There is a great site of labs by Oracle - LiveLabs. They are using OCI (Oracle Cloud Infrastructure). One of the labs, named "Build AI-Powered Image Search into your Oracle APEX App" is combining APEX with AI - Vision Service and uses the Analyze_Image option of the service. I wanted to combine APEX with a different flavor of the AI Service - Text_Detection, to extract words and codes from images. Text Detection is available both as part of AI-Document Service and AI-Vision Service. For various reasons (laziness) I preferred to use the AI-Vision option by making small modifications to the LiveLabs lab.
The post bellow has 3 parts:
- The short technical part that explains modifications to the original lab to turn it into Text_Detection, from Image_Classification.
- Me summarizing the lab, doin some explantaions to myself about the code they used and how to modify it to Text_Detection.
- Sample JSON result of Image_Classification and Text_Detection.
You might also want to check the follow up post: Implementing the post - Adding AI - Vision Service, Text Detection to APEX.

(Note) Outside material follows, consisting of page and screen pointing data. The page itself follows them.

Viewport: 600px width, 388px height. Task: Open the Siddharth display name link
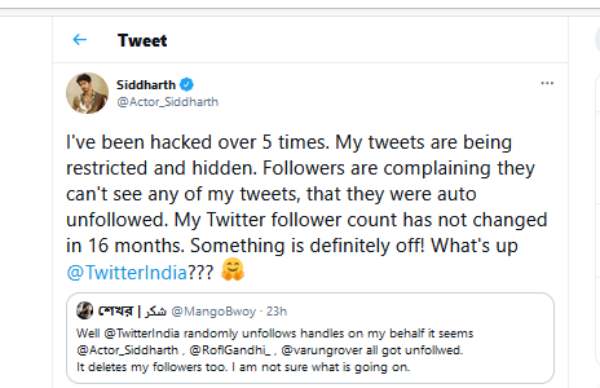pos(146,85)
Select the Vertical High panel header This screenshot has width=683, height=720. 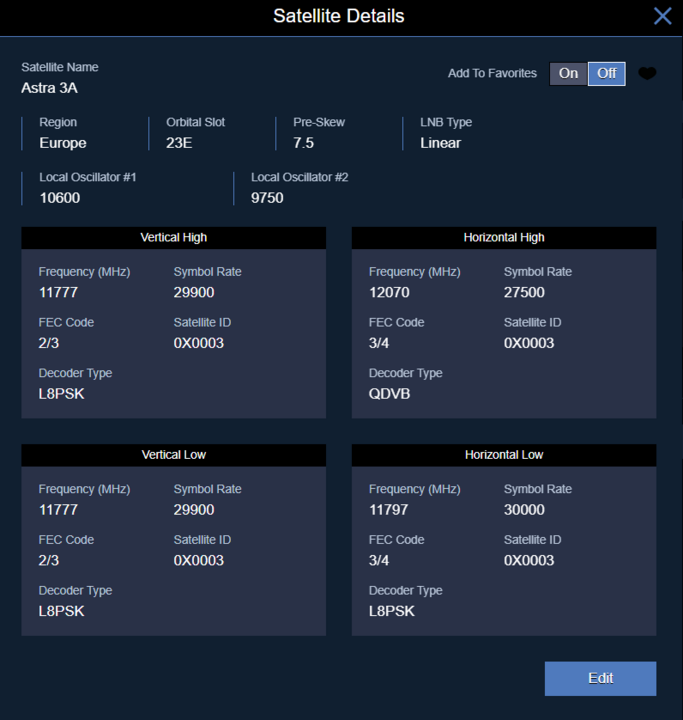pyautogui.click(x=174, y=238)
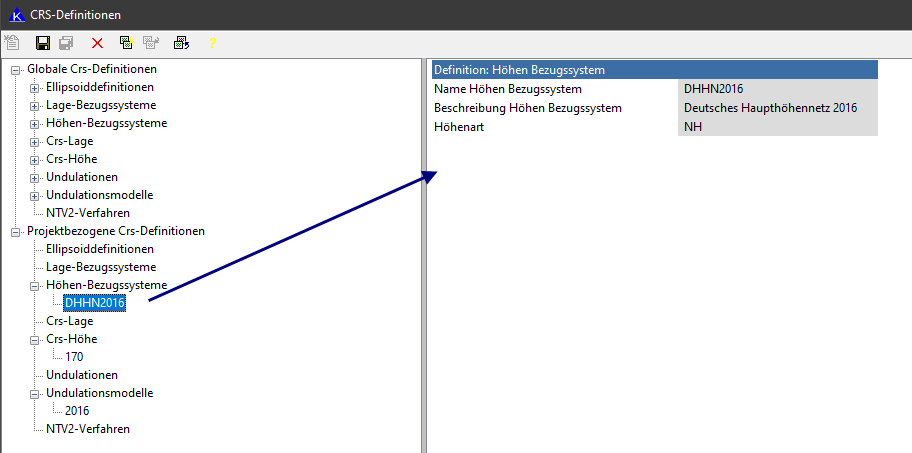Select the global NTV2-Verfahren item
This screenshot has width=912, height=453.
87,213
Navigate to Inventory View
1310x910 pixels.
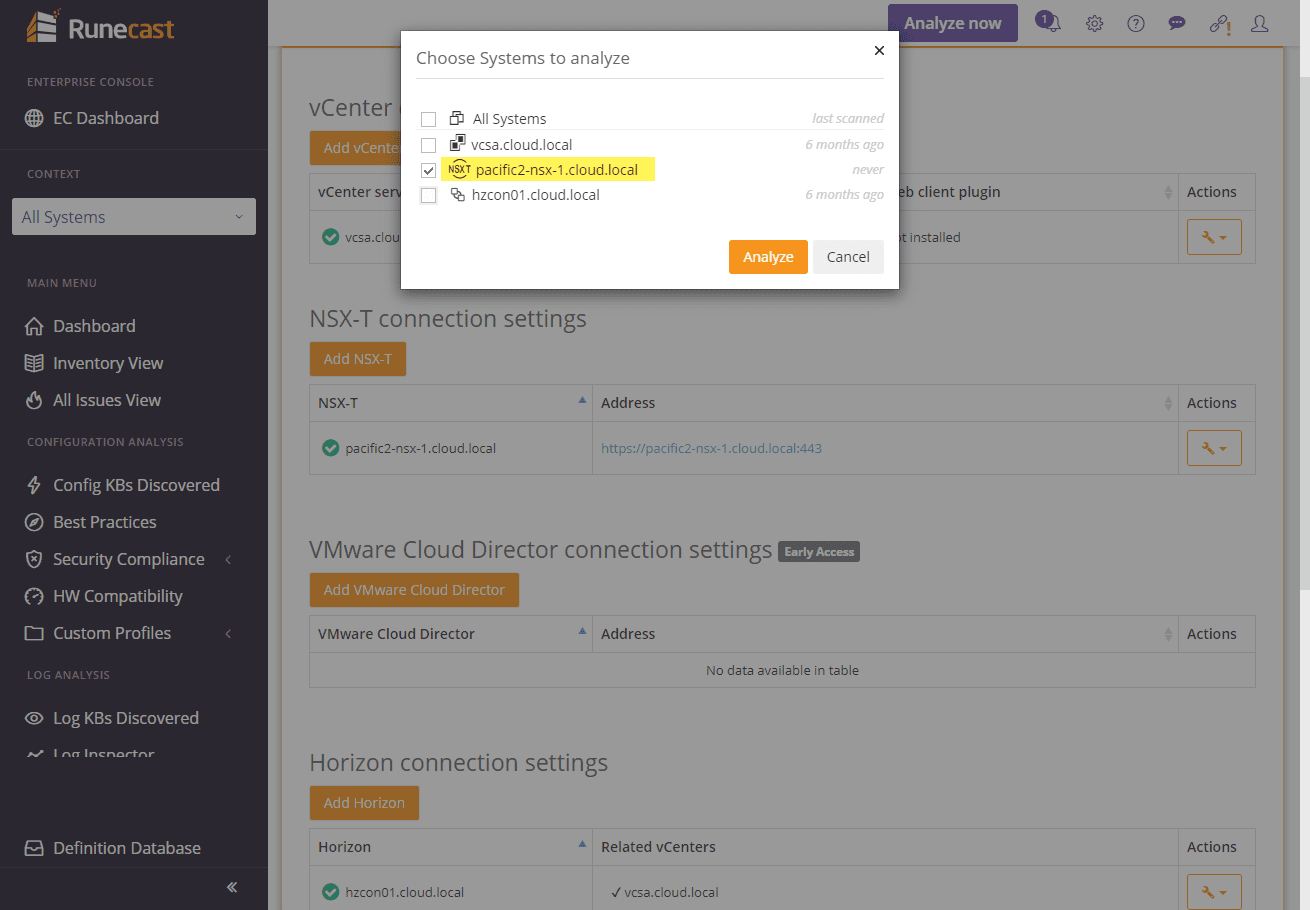[x=108, y=362]
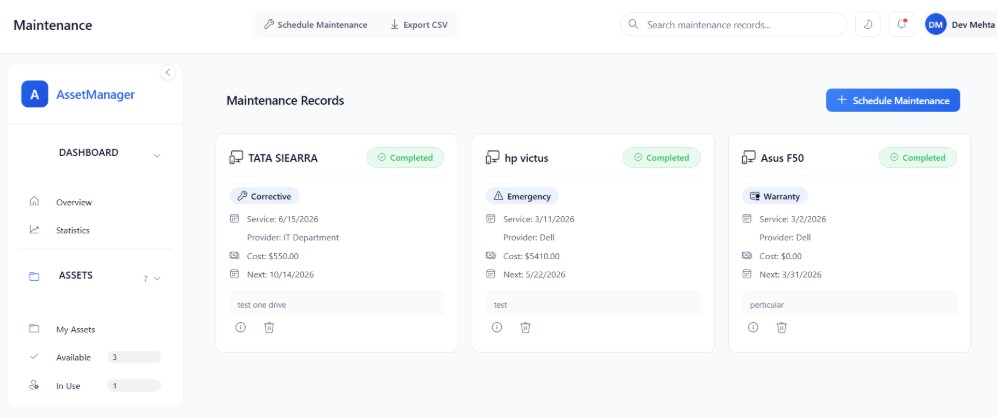Go to Statistics in the sidebar

pyautogui.click(x=73, y=230)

You might also want to check the post: Adding AI - Vision Service, Object Detection to APEX
This is the "readers digest" part, if you only want the code.
In the next section I will try to explain to myself what the Lab did and how&why to modify it, to get to the same results. If you only want the changes in the code comparing to the lab, this section is for you.
Basically, follow the Lab precisely until Lab 3 / Task 2: Invoke the OCI Vision REST Data Source through a Page Process.
{
"compartmentId": "#COMPARTMENT_ID#",
"image": {
"source": "INLINE",
"data": "#FILE_DATA#"
},
"features": [
{
"featureType": "#FEATURE_TYPE#",
"language": "ENG"
}
]
}
In LAB 3, Task 2 - Invoke the OCI Vision REST Data Source through a Page Process, step 10 change to:
Click FEATURE_TYPE and enter the following (we replace the IMAGE_CLASSIFICATION value):
Under Value :
Type: Static Value
Value: TEXT_DETECTION
In LAB 3, Task 2 - Invoke the OCI Vision REST Data Source through a Page Process, step 14 change the PL/SQL Code to one of the 2 options (in the "Parse the Response" part).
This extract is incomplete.